June hesitated a second and then said firmly, “Yes.”

“Good.” Wolfe frowned at her. “You'll have to eat your denial to the police, but that's your fault. You had hired me and you should have consulted me. Next: Your sister's masquerade as Mrs. Hawthorne. Mr. Goodwin saw her there with Miss Karn, came straight to the library, and saw Mrs. Hawthorne with me. He ascertained that the one in the library was the real Mrs. Hawthorne by trying to lift her veil. You heard her scream. We concluded that the counterfeit downstairs must be April, the accomplished actress. Did Mrs. Hawthorne give that to the police too?”

“Yes,” June replied.

“How did she know about it?”

“Turner told her. The butler. I happened to be in the entrance hall when Miss Karn arrived and said she wanted to see Mrs. Hawthorne. I told Turner to put Miss Karn in the living room and I would attend to it. On my way upstairs I had an idea. Daisy was in the library with you. The idea was for April to get a dress and veil from Daisy's room and see Miss Karn and find out what she had to say. I found her in May's room and suggested it, and they approved. Mr. Stauffer was there too, and he—”

“I didn't,” Stauffer put in curtly. “I mean I didn't approve. I strongly disapproved. I went down and entered the bar from the rear and stayed there behind the curtain as a protection for April. Goodwin saw me there.”

“And Turner?” Wolfe asked June.

“I don't think he suspected anything when he saw April come downstairs. She was perfect. She always is. But he knew Daisy was in the library at a moment when she was also in the living room, for he saw her there when he went to tell you that one of your men had arrived. He couldn't tell his mistress about it at once, for he didn't know which one was her, but he told her later.”

“And now she has told the police.”

“Yes.”

“And you have all been questioned.”

“Yes.”

“And you have, I hope—except Mr. Stauffer—told it just as it happened.”

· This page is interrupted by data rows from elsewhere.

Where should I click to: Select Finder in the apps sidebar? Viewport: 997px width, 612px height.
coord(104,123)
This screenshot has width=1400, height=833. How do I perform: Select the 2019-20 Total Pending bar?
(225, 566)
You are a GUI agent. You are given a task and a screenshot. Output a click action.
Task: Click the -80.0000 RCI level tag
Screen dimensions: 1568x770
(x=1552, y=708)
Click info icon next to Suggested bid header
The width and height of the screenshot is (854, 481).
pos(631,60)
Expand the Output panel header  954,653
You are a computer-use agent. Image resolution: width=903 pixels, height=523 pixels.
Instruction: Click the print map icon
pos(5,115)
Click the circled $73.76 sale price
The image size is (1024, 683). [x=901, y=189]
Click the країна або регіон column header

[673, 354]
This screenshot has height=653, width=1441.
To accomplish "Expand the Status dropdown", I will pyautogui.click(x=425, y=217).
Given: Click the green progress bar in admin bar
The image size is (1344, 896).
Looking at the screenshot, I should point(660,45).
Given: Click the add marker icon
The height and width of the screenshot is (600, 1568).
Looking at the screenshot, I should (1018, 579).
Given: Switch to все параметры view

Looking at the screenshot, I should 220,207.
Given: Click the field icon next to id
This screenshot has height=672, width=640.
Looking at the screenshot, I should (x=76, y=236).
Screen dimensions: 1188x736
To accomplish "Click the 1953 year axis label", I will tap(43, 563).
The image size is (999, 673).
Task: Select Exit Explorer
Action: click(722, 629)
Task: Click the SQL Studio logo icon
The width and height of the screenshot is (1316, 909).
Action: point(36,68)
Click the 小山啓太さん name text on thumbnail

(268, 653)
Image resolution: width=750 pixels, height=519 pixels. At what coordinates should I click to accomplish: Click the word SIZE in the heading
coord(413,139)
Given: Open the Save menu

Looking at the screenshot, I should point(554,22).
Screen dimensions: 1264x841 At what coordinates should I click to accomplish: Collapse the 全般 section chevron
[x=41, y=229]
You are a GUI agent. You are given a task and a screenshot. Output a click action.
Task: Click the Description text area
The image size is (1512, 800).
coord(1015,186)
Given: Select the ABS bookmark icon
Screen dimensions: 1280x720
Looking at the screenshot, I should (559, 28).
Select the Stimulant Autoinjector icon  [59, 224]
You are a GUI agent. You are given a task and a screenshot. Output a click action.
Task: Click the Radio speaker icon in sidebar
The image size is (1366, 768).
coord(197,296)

“Of course not. We denied it.”

“Good heavens.” Wolfe sighed and compressed his lips. “You have denied the whole thing?”

“Yes.”

“April too?”

“Yes.”

“And Turner presumably is a mealymouthed liar?”

“No. He must—we merely said—he must be mistaken.”

“God bless you.” Wolfe was disgusted. “He'd better. You merely said! It's a wonder you're not all locked up! Was Prescott in on this?”

“No. No one knew of it except April and May and me—and Mr. Stauffer. Not even my husband, until this morning.” June fluttered a hand at him. “And I appeal to you, Mr. Wolfe, to—to understand. Ordinarily I'm not a fool, none of us is. But we've been so shocked and bewildered and helpless—all the sense we had was knocked out of us. For my husband and me this came at the end of months of frightful strain—you must understand—”

She faltered to a stop. Wolfe said gruffly, “My understanding wouldn't help you any. You can get that anywhere. Tell me what Miss Karn said to your sister disguised as Mrs. Hawthorne.”

“She wanted a million dollars.”

“You mean she offered to sign over all but a million?”

“Yes. She said the offer you had made her was ridiculous, but she would be satisfied with a million. April left soon after Mr. Goodwin saw her there, because she knew he would see Daisy in the library. She told Miss Karn she was going upstairs to consult
with us about her offer, but she went straight to Daisy's room and got rid of the dress and veil.”